[Stored records]
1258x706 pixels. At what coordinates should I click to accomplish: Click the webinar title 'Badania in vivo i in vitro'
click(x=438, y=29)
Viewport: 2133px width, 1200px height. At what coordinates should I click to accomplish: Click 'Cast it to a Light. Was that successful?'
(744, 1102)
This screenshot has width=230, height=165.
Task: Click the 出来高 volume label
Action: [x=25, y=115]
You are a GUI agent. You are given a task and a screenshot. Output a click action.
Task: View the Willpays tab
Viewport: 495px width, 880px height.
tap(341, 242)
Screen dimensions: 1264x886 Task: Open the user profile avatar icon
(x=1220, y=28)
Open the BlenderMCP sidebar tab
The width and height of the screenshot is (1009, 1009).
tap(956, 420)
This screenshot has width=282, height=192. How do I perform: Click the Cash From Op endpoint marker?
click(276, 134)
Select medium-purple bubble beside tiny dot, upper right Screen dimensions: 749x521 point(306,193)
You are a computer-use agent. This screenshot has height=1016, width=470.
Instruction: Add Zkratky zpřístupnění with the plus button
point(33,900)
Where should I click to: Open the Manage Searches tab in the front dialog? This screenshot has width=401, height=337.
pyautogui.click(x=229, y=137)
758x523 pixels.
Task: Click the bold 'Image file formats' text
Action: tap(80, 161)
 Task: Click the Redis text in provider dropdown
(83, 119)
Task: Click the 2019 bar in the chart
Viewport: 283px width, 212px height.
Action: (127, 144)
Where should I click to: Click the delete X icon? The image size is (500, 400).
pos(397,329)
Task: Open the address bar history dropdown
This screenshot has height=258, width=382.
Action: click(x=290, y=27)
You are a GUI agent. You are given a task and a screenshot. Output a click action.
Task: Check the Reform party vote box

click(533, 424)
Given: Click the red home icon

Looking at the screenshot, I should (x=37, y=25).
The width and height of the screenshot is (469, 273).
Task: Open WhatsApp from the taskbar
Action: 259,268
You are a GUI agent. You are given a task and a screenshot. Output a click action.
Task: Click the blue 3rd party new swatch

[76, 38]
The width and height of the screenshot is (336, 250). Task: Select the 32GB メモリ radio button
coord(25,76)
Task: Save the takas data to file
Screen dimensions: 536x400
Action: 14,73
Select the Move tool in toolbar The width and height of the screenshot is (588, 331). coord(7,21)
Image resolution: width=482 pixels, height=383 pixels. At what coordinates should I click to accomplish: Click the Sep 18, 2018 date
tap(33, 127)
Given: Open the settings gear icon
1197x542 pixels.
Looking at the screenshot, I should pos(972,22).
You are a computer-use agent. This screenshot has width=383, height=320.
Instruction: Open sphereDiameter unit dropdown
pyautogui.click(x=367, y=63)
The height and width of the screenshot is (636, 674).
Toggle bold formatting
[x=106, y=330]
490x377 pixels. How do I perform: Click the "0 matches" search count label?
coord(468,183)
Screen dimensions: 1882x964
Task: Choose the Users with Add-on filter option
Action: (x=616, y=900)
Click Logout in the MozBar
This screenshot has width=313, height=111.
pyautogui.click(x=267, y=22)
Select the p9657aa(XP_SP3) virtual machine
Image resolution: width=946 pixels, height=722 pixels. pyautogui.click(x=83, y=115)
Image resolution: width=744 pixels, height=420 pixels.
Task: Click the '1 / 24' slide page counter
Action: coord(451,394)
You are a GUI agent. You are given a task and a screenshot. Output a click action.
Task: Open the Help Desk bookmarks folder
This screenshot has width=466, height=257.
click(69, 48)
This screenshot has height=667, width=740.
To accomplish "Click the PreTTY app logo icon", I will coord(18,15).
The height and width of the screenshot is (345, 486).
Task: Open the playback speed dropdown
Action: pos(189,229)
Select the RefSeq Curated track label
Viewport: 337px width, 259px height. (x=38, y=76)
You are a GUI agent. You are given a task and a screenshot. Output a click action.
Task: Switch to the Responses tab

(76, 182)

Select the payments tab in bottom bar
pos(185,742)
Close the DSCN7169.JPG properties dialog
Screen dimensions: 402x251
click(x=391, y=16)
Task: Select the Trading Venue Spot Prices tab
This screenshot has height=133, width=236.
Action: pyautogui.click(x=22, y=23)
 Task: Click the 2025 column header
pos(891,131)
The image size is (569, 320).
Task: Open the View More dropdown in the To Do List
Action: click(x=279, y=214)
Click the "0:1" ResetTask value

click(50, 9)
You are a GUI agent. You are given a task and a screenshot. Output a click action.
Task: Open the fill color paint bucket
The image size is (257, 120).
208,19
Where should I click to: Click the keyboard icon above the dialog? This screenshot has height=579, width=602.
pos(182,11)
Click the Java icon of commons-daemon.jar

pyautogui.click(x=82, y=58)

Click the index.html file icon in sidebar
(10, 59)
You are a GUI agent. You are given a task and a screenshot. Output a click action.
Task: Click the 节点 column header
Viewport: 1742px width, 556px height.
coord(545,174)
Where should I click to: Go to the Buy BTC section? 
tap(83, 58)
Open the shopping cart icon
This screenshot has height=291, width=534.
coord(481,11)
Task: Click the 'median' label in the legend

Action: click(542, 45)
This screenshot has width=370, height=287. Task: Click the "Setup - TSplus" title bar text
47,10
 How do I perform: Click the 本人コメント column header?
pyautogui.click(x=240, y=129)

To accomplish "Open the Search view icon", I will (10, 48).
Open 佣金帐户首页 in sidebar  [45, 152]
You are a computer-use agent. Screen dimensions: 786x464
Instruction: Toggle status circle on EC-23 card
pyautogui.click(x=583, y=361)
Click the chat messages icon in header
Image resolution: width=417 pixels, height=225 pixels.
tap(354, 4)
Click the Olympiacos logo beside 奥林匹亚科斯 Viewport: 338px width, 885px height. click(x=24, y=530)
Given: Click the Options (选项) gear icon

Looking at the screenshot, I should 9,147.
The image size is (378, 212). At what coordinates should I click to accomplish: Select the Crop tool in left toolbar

Instructions to follow:
Answer with one number only: how many lines of the entries above include the word "tool"?

Task response:
2